**EXERCISE OBJECTIVE**
Please rename "Click" to "Tap" in these lines, keeping everything else unchanged and leaving the pictures out.

[Word and element location data]
"""

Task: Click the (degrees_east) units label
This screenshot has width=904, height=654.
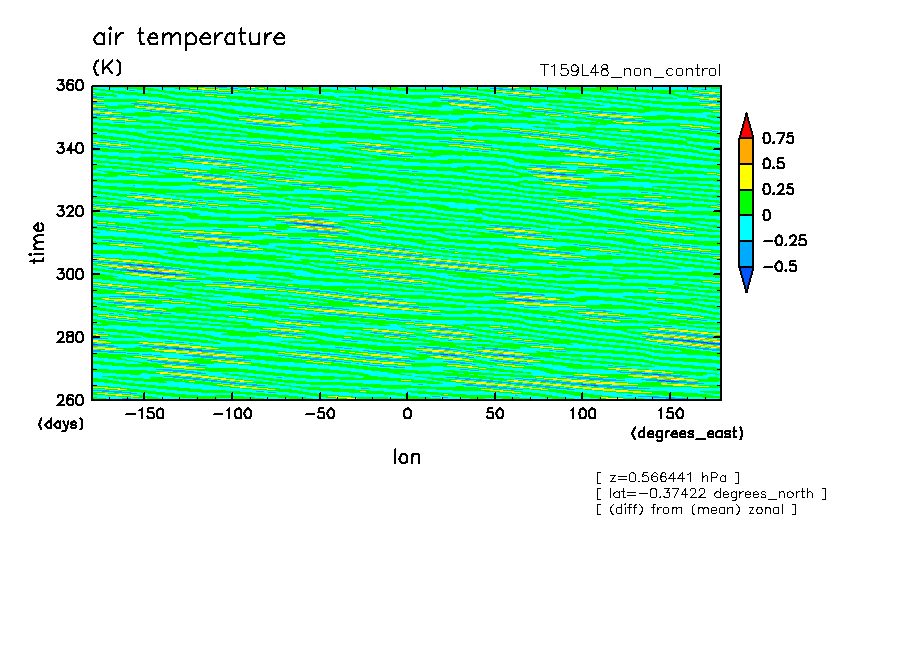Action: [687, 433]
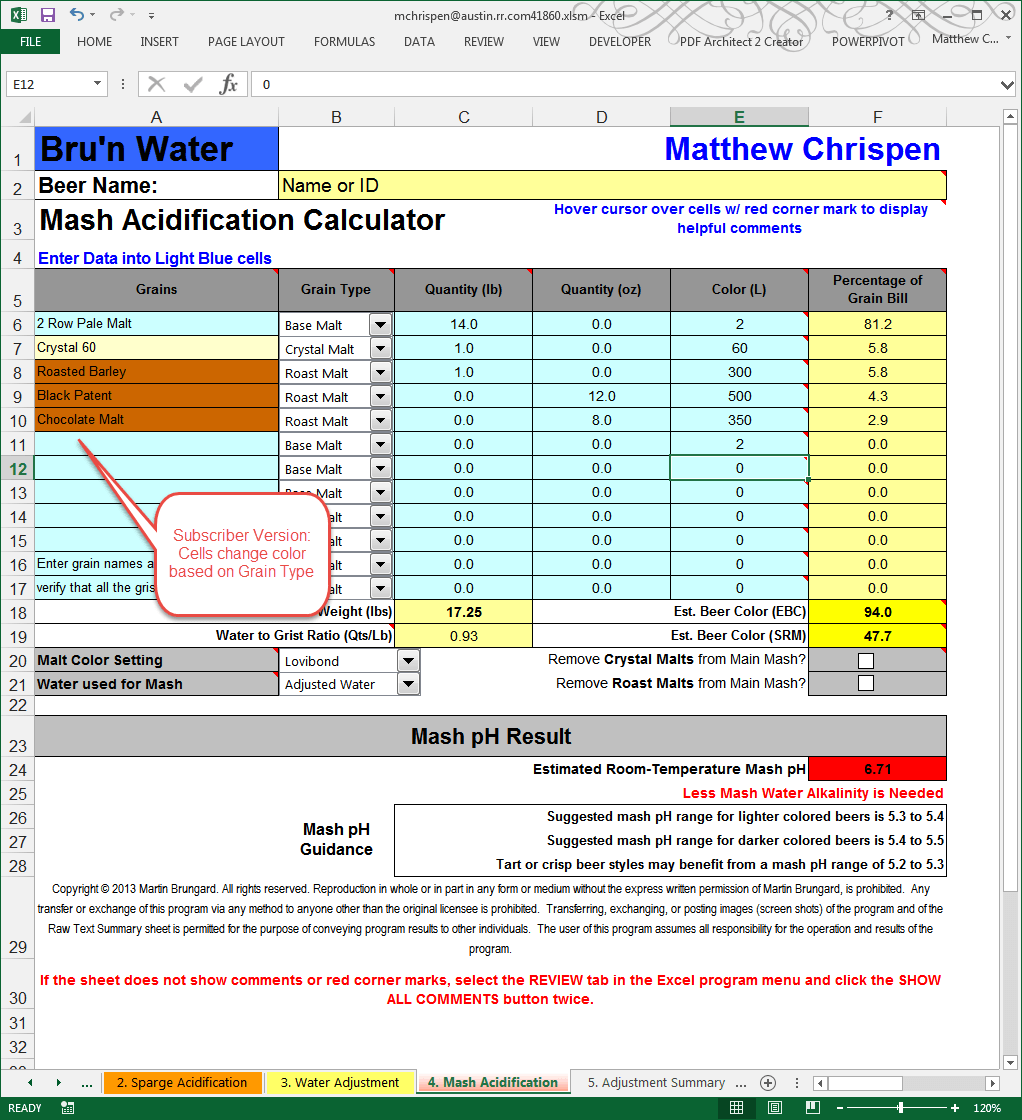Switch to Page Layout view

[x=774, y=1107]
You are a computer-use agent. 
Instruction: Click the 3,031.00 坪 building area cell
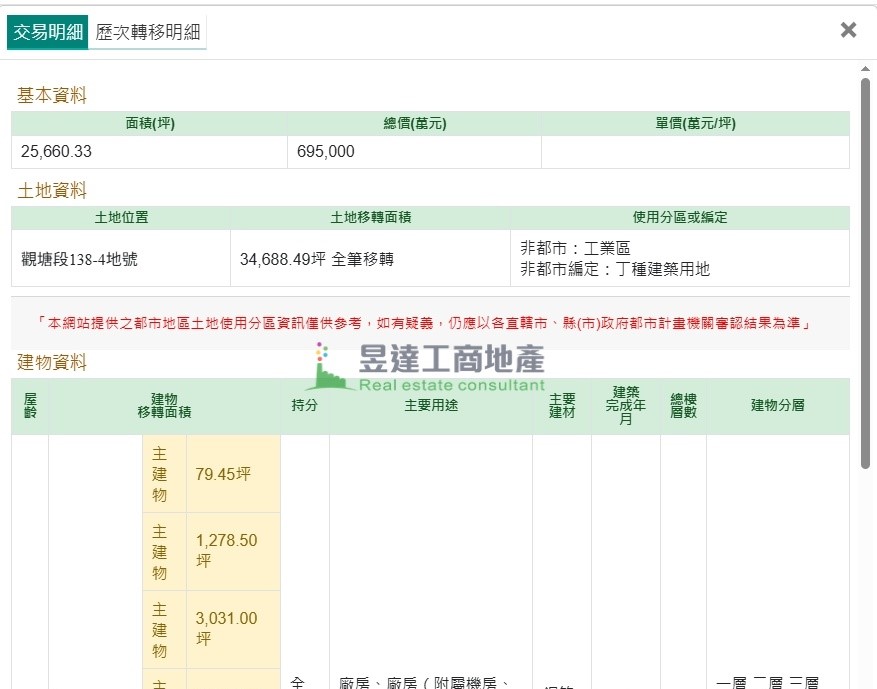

"""

**RESPONSE TO THE TASK**
Task: Tap the (degrees_east) units label
This screenshot has width=904, height=654.
Action: [687, 433]
Switch to Page Layout view

[x=774, y=1107]
You are a computer-use agent. 
Instruction: Tap the 3,031.00 坪 building area cell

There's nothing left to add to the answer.